Posted by Professional Realty on Friday, January 9th, 2015 at 8:28am.    1518 Views

2015 Housing Market - Is it a Good time to Buy a Home?


I can see it already, the number of visitors to our site increasing, inquires and questions coming in, property searches being saved and the Ohio real estate market is already coming out of hibernation. I've already been asked a half dozen times by future buyers if it's a good time to buy.

First time buyers have a lot of questions.

Chief Economist of the National Association of Realtors thinks so, and so do I. Particularly if you look down the road. Homes sales to jump 5% and new home sales are expected to increase 30-40%, and house values to climb 5-7%.

While sales are predicted as hot for new home sales, it can be construed as "pent up demand", as Mr. Yun put it, and the increase in house values and sales prices, though modest, are welcome. But what does all that mean for the 2015 first time buyer? Particularly the millennial demographic?

It means, get up and bust a move, make it happen. In some ways, the real estate, or housing market is similar to Wall Street and has to balance itself out or undergo major corrections. We all saw the dismal crash of 2010, so when I see articles like this from respected authorities, I'm cautiously optimistic. It's seems to be a time of "Get it while it's good".

  • House values expected to rise 5%
  • Home sales expected to rise 5 %
  • New home sales expected to rise 30-40%.

First Time Buyers - More Competition

Mortgage rates could hit 5% by the end of this year, still very low, but if your household finances are sensitive it could really hurt. A lot of buyers I believe already aware of this are getting serious about a home purchase.

Now add FHA cutting premium mortgage insurance virtually in half brings the monthly cost of owning a home down, giving further encouragement to first time buyers.

Rise in house values may put buying a home out of reach for some first time buyers if they wait too long.
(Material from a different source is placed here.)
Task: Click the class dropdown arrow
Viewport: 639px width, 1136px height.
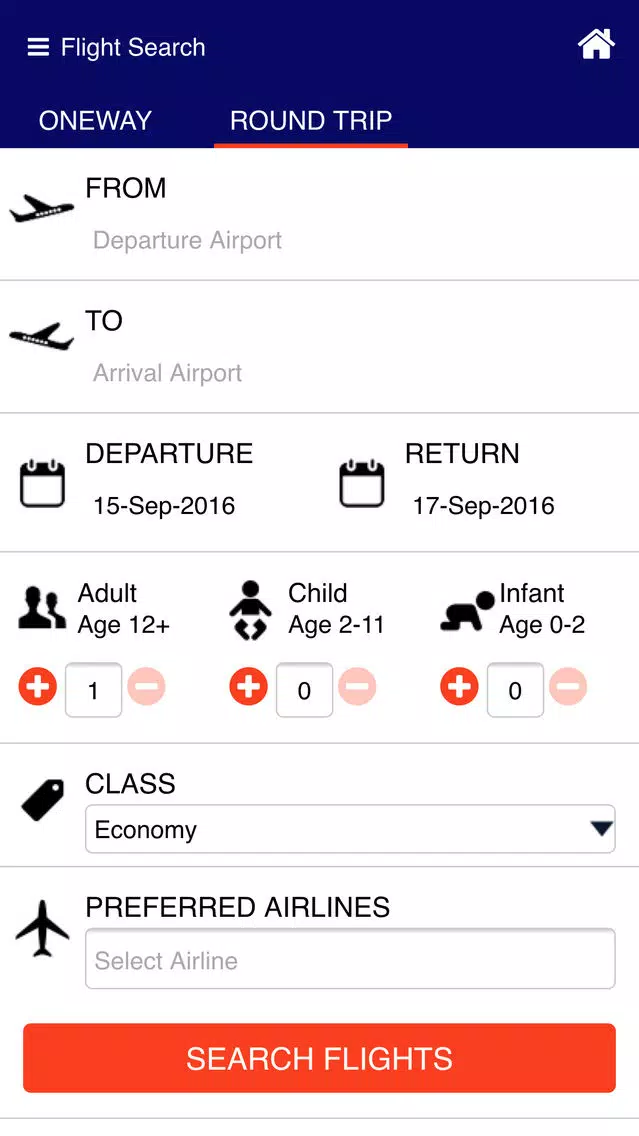Action: [x=601, y=829]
Coupled with a rise in rates by the end of 2015, add another 5% to purchase price and on a $200,000 home a buyer is financing another $10,000.

That may not sound like much but depending on a buyer's price range that could add another $50 -$150 to a monthly payment even after PMI is reduced.
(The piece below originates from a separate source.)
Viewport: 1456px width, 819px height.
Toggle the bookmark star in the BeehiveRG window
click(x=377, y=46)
Lower gas prices, better economy, less unemployment and more consumer confidence means there will be more buyers with down payments handy.

What are these buyers looking for, especially for new homes or more recent builds? 2015 Home Trends.
Millennials are seeking smaller, greener and more affordable homes, not McMansions. These popular homes, though smaller, are constructed with a higher degree of quality with regard to energy efficiency but also homes that are more eco-friendly.
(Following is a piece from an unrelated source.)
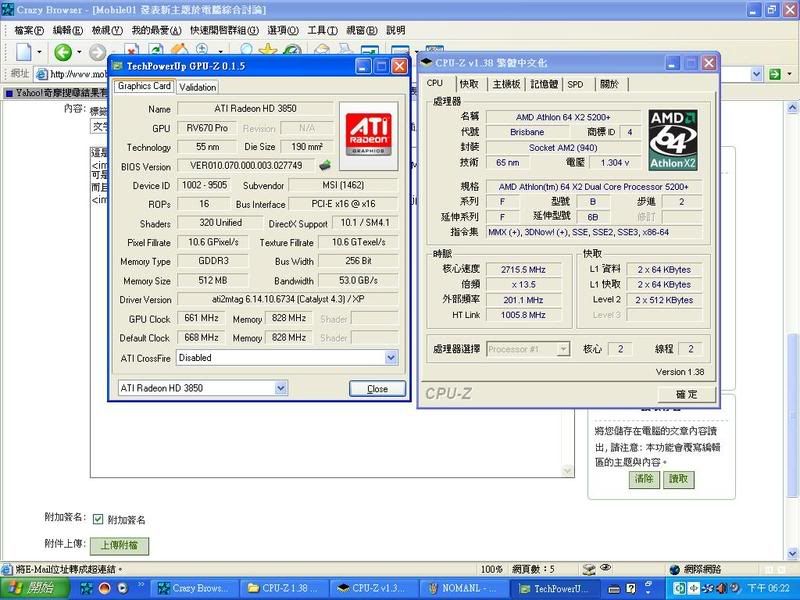800x600 pixels.
Task: Click the Crazy Browser title bar icon
Action: point(8,10)
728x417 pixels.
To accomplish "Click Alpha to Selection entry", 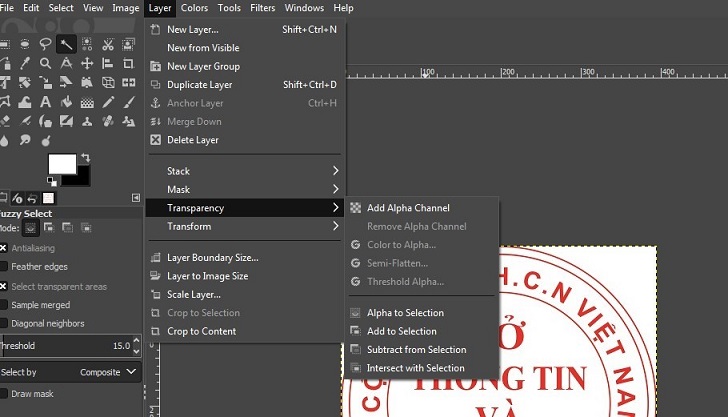I will (x=405, y=313).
Personal proof you're gong to have more competition? My business partner Marty Snyder has been out showing homes all this week in the snow (he's great at helping first time buyers) and tells me every single client he's actively helping currently is in their mid-twenties. So, if you've been sitting on the fence, now's a good time to hop off and bust a move.

If you're looking for a home in SW Ohio from Dayton to Cincinnati, give Marty a shout or visit our website below.

2 Responses to "2015 Housing Market"

charlene wrote: to buy or not to buy, that has been my question. I'm working on my credit and trying to pay down some revolving debt. How much money do I need out of pocket to buy a home around lebanon or xenia? is there any type of assistance for me, i'm not a first time buyer, bought a house several years ago, but time to move on and find more room.

Posted on Saturday, January 10th, 2015 at 9:22am.

Greg Hancock wrote: Hello Charlene,

Sorry for the slow reply, was setting up a new computer and ran into some issues. To answer that question I'd need to know more about your price range and particulars of your unique situation. A typical amount for closing costs will run around $3,000, but I would say have $4,000 handy to cover other expenses, like inspections, re-key fees if it's a HUD home, etc... as far as down payment, FHA is 3.5% down, and some Lebanon Ohio homes for sale qualify for USDA financing (no money down) but you still run into closings costs and a few extras. I sent you an email, if you'll kindly respond that I can dig up what programs are available that suit your situation. Have an awesome week!

Posted on Monday, January 12th, 2015 at 9:18am.